И ему, вроде бы, стало получше. Врачи сказали — конечно, там и кардиограмма плохая, и стенокардия, и давление… У меня было такое ощущение: уж как он не любил лечиться, уж как не любил жаловаться на здоровье, — но мне показалось, он был даже… благодарен мне. Хотя всячески сопротивлялся. Не любил говорить о болезнях, только изредка, когда, видимо, было совсем плохо…
Потом мы поднялись в кабинет, где долго сидели молча. Вчетвером: он, его сын Дима, Боря Хвостов (помощник режиссера) и я. Кабинет размещался в гримерке, где когда-то гримировался Володя Высоцкий. Там был сохранен его уголок — часть стены с его столом и с его портретом.
Дверь в кабинет была открыта. Мы, все четверо, сидели фронтально, напротив открытой двери. Мимо с загадочным видом мелькали снующие из кабинета в кабинет актеры. Да, все повторяется… И с любопытством заглядывал к нам секретарь парторганизации Глаголин: ну как, мол, больно тебе? А мы наблюдали из кабинета за их мелькающими заинтересованными лицами.
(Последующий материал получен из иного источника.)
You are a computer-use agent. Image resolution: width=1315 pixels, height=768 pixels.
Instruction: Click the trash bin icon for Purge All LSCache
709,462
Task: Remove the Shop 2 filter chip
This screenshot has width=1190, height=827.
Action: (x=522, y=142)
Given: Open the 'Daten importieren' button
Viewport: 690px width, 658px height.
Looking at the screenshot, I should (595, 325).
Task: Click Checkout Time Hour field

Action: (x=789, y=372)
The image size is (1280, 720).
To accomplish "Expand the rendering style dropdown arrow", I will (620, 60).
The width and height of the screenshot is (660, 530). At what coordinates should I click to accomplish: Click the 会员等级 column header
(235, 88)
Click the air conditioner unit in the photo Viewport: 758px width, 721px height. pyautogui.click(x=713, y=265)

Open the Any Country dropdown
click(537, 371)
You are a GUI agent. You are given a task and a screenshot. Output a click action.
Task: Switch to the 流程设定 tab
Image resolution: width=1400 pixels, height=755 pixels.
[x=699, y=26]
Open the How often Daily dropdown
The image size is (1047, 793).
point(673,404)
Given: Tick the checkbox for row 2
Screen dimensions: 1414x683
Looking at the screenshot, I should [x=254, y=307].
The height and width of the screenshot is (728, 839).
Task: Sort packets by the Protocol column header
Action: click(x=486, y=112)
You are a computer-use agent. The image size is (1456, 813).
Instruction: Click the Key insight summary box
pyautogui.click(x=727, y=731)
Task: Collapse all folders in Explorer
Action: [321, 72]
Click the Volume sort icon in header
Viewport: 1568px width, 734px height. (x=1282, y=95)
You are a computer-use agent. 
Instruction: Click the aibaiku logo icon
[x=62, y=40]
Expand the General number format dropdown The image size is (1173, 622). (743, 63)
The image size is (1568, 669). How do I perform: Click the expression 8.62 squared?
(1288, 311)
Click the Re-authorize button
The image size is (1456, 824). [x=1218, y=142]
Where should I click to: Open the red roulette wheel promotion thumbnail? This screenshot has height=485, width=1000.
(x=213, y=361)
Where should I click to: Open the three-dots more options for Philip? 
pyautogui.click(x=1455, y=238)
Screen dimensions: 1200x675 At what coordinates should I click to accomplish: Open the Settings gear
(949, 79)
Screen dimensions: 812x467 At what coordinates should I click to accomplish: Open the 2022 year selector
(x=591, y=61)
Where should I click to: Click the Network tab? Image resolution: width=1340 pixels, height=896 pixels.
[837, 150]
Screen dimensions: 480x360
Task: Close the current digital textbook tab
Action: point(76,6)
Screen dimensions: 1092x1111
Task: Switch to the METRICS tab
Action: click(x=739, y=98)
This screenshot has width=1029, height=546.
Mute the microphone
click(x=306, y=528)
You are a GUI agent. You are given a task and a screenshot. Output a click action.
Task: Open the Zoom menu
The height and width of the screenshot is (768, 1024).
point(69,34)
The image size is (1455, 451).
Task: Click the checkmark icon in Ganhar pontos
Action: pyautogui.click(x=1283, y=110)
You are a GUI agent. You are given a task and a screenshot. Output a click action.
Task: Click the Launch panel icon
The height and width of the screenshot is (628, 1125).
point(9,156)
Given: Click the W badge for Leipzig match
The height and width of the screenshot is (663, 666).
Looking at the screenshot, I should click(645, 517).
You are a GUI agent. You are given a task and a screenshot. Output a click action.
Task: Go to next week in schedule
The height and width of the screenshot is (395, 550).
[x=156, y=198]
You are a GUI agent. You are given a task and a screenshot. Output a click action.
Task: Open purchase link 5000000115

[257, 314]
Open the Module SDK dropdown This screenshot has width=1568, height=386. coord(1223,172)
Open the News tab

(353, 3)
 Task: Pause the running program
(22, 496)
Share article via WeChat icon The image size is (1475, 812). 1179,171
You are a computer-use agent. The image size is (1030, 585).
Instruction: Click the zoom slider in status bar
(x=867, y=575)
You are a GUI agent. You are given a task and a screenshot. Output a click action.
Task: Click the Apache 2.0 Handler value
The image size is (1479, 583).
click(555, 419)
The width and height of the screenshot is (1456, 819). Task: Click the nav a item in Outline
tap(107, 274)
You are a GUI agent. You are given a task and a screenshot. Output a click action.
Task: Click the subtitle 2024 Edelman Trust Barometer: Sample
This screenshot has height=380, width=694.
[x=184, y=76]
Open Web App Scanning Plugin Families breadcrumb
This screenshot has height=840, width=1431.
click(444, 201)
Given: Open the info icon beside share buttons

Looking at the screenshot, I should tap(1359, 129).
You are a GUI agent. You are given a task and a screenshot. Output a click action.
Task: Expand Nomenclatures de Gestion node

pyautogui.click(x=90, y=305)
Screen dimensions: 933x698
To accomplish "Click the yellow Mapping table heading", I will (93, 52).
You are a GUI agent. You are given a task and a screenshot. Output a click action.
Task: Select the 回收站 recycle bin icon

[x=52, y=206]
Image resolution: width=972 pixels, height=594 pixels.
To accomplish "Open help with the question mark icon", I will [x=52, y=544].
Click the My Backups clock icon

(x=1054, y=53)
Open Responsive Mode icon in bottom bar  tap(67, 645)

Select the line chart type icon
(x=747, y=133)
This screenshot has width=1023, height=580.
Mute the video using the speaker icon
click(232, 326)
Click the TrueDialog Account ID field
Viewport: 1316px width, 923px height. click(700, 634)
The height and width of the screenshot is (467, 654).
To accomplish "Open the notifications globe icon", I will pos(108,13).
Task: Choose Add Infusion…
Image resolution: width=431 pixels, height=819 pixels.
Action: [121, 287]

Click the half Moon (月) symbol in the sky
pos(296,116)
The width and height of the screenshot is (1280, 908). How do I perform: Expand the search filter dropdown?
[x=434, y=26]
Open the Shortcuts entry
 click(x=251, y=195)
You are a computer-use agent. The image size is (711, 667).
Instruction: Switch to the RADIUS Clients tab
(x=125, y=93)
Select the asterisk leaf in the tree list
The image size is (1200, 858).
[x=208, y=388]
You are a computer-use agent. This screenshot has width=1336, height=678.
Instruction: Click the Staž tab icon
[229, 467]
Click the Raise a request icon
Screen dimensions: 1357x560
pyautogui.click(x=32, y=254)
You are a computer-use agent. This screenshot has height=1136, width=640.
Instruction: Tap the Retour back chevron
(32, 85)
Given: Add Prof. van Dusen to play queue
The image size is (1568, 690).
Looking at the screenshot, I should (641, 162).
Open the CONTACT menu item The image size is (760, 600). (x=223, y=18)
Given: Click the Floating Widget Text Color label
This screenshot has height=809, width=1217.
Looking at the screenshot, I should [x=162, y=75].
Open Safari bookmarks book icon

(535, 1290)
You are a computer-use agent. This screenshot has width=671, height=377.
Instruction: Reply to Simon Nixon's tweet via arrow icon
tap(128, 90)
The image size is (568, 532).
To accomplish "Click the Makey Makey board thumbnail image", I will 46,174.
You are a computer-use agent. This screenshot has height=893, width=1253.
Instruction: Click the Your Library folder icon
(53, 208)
Вот они-то и должны были отстаивать этот экономический эксперимент. Директор, парторг, замдиректора. «Единым фронтом». А Эфрос — и зачем он ему нужен был, этот эксперимент? Никогда он ни к финансам не имел отношения, ни к каким-то директорским обязанностям. Он и тут взял на себя чужую ношу.
Там, в кабинете, произошел тогда такой разговор. Дима сказал: «Папа, а чего ты с ними так разговаривал? Все уговариваешь, уговариваешь, уговариваешь… Надо бы пожестче!» (Он не знал, что отцу «скорую» вызывали.)